True, but that is the least of his problems. In addition to a halt in production and a costly recall, several potentially more expensive legal hurdles loom on the horizon for the embattled company.
Four people who suffered kidney failure, after eating uncooked Toll Booth cookie dough while half-baked themselves, have filed suit against the company on the grounds that the product's packaging does not mention the dangers of eating the dough raw. Three others are suing Toll Booth for not providing adequate sanitation training to its employees.

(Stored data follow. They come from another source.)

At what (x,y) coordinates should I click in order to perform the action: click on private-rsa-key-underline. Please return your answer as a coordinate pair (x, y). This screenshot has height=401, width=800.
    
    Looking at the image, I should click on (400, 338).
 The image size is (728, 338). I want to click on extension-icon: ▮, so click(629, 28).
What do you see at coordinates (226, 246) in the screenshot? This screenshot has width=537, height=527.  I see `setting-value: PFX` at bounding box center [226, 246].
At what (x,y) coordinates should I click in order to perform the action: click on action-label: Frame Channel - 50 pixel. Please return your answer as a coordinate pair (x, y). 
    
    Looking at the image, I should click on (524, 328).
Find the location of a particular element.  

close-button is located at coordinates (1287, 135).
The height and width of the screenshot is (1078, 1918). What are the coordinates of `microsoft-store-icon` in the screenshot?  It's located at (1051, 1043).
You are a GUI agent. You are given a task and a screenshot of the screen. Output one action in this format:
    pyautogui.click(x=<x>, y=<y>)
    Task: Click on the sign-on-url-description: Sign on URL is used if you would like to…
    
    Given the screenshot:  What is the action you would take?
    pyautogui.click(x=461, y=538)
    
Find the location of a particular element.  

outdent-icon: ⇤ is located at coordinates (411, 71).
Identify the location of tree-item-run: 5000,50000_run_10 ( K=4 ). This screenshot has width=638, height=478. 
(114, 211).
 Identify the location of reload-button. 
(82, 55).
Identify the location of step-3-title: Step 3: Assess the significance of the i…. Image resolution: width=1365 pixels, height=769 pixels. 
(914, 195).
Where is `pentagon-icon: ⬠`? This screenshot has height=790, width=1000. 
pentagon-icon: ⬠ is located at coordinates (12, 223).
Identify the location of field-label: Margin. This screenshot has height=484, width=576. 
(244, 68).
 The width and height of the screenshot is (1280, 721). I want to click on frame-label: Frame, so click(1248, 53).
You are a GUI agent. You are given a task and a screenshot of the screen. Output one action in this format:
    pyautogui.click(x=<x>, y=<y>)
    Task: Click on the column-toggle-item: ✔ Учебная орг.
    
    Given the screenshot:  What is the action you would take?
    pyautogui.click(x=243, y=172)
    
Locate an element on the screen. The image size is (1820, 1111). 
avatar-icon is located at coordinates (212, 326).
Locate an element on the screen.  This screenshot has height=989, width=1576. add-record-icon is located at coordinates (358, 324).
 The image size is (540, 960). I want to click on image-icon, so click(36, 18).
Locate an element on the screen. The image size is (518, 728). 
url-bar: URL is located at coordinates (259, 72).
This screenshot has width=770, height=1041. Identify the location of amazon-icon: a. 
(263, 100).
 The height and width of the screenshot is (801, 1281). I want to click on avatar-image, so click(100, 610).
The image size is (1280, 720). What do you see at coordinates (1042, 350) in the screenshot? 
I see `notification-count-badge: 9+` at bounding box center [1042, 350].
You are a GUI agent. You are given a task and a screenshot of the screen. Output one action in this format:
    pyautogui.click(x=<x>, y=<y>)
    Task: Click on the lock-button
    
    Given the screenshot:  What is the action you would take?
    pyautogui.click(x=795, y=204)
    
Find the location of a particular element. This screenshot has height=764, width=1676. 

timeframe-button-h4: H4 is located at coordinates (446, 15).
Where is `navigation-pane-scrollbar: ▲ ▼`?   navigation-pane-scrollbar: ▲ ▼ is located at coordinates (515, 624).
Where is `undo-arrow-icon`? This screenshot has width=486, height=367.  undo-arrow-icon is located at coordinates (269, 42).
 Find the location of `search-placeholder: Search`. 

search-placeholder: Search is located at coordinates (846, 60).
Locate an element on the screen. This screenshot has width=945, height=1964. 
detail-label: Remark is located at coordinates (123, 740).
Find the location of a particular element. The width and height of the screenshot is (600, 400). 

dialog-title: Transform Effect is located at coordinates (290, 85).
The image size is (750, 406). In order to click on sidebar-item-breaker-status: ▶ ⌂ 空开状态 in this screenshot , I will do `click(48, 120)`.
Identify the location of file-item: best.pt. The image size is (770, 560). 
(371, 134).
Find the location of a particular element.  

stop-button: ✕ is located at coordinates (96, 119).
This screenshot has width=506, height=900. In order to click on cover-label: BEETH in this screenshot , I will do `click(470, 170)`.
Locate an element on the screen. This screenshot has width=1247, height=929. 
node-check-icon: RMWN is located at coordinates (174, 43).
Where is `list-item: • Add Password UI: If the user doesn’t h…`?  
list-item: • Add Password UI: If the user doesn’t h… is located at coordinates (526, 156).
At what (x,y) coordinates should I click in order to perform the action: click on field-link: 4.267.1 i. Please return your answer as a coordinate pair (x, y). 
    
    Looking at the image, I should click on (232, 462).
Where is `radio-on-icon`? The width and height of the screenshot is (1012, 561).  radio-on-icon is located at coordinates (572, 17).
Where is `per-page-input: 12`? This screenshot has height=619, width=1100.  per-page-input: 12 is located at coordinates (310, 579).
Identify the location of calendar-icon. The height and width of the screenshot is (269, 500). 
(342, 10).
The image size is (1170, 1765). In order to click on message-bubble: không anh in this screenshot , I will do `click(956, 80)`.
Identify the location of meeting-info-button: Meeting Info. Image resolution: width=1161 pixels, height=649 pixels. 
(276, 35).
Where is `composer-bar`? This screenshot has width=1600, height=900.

Pasquezanala is suing for posting hand washing signs in the bathrooms with instructions in several languages, but not his own native tongue.
When Toll Booth subsequently attempted to fire Pasquezanala, Immigration Services cited the cookie maker for "providing employment opportunities to persons not in possession of proper documentation" as reason for disallowing his dismissal.
Most experts agree that, whatever the outcome of these impending court battles, no matter how many signs are posted in how many languages in how many bathrooms, despite millions of properly documented employees dismayed at the prospect of having to watch another boring video on how to wash one's hands properly, despite all these precautions and more, someone, somewhere, is not going to wash his or her hands before returning to work.
And that's just the way the cookie crumbles.